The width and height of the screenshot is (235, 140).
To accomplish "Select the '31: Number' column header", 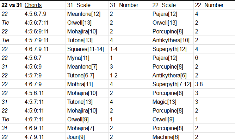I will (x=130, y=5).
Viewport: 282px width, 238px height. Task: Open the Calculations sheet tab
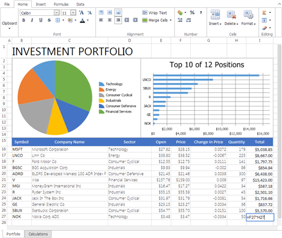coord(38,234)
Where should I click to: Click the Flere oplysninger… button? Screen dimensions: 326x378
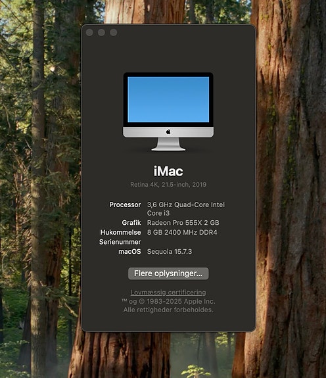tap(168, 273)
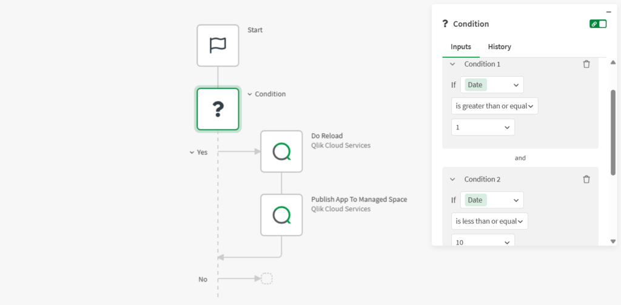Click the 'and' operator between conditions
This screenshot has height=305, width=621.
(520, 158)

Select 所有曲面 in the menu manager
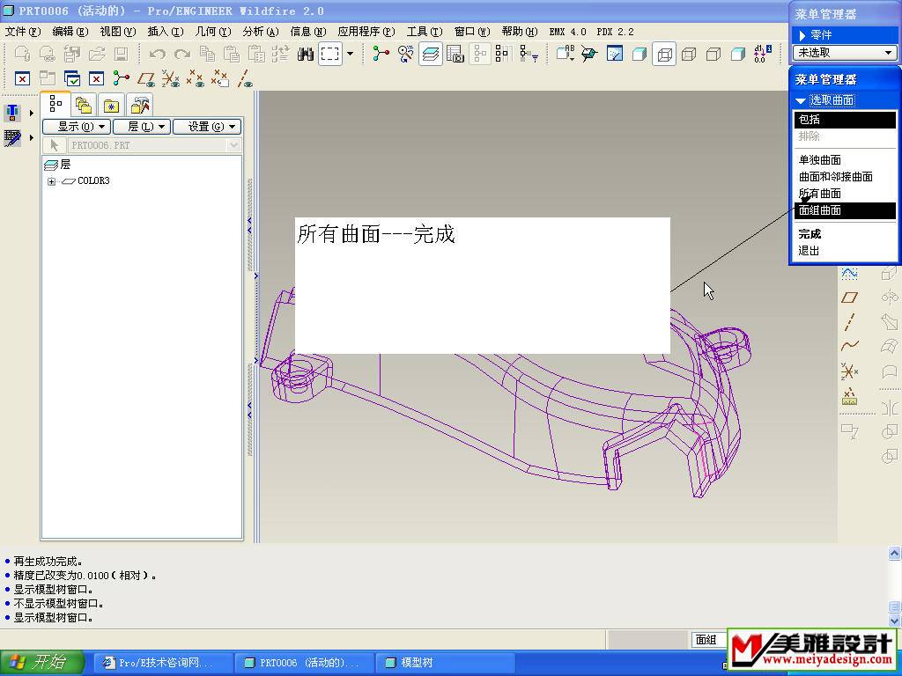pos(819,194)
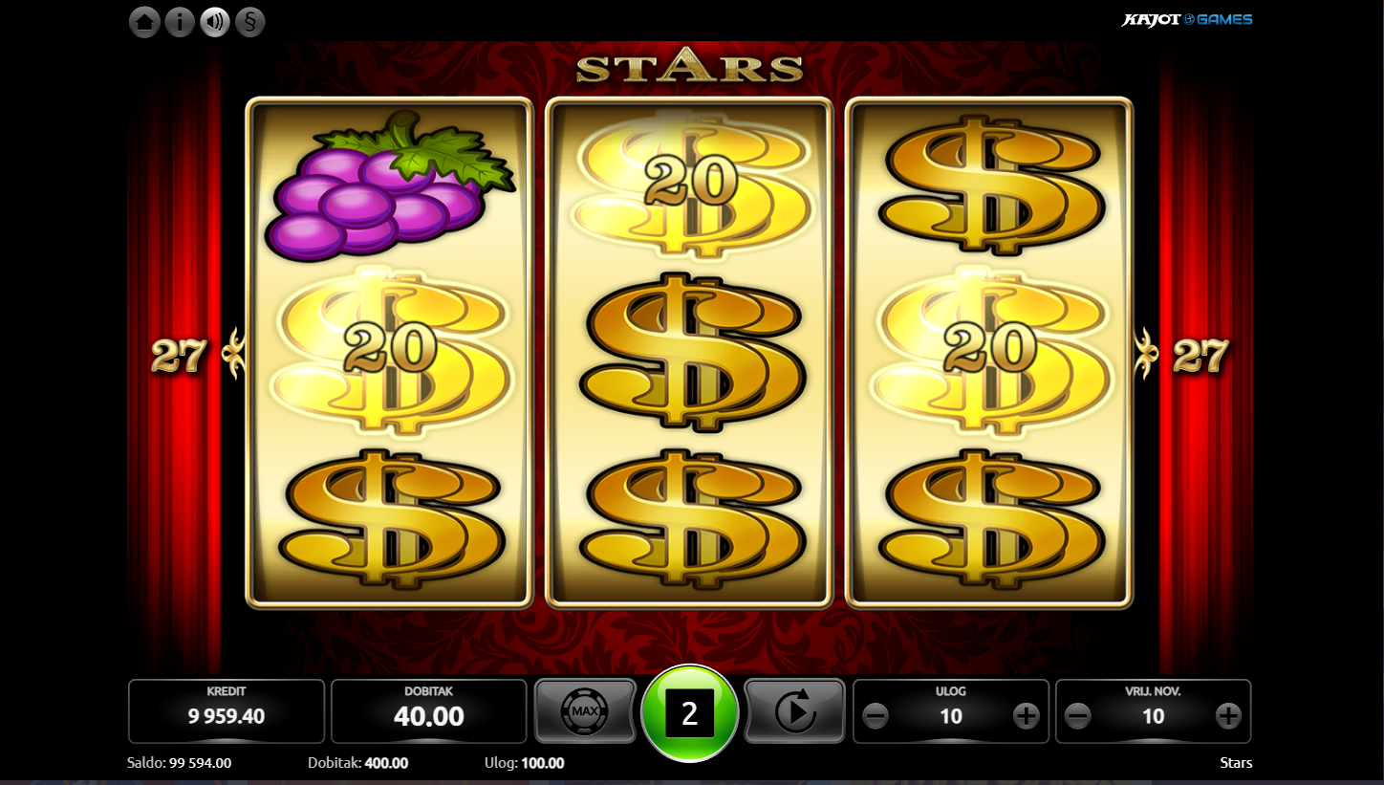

What is required
With the pictures left out, give again exactly the lines from the one that contains "Where should I" through the final line of the data above.

Result
Where should I click to: Click the Flere oplysninger… button? Screen dimensions: 326x378
tap(168, 273)
Click the 'and' operator between conditions
This screenshot has height=305, width=621.
(520, 158)

Select 所有曲面 in the menu manager
pos(819,194)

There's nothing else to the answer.